**AIM OF THE TASK:** Scan the records below for the string "computer" and return every line where it appears.

=======

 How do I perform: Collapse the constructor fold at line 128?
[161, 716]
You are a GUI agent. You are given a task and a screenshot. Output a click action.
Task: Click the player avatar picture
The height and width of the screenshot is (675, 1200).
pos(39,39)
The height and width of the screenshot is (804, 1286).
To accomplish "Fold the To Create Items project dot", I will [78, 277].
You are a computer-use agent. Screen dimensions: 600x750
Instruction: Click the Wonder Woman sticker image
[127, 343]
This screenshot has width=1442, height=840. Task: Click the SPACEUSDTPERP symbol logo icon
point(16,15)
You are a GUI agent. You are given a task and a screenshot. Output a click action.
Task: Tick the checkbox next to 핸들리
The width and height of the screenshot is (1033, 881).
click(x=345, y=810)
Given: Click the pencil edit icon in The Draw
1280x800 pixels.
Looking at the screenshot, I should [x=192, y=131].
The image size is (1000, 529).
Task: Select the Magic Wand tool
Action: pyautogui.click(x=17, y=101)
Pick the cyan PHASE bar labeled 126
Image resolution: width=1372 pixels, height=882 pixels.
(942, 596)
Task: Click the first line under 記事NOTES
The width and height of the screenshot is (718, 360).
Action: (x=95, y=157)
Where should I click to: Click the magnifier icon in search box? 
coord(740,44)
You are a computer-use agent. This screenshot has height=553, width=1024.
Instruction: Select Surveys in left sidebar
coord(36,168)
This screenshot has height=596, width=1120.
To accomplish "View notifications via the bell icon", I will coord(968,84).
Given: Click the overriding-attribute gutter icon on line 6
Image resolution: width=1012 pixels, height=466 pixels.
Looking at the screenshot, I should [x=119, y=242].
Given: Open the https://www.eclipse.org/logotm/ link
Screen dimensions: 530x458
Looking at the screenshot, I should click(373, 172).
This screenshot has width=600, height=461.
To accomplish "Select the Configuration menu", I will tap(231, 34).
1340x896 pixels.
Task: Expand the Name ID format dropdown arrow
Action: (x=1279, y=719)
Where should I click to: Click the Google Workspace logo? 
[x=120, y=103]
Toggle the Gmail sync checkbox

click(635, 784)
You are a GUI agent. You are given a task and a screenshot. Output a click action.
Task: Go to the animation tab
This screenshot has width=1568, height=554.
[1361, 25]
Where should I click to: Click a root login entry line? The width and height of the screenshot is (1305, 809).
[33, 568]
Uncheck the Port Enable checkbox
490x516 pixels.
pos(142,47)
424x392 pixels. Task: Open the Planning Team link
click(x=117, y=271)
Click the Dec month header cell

=======

**SOLUTION TO THIS EXERCISE:**
You are a computer-use agent. Screen dimensions: 600x750
You are a computer-use agent. This screenshot has height=553, width=1024.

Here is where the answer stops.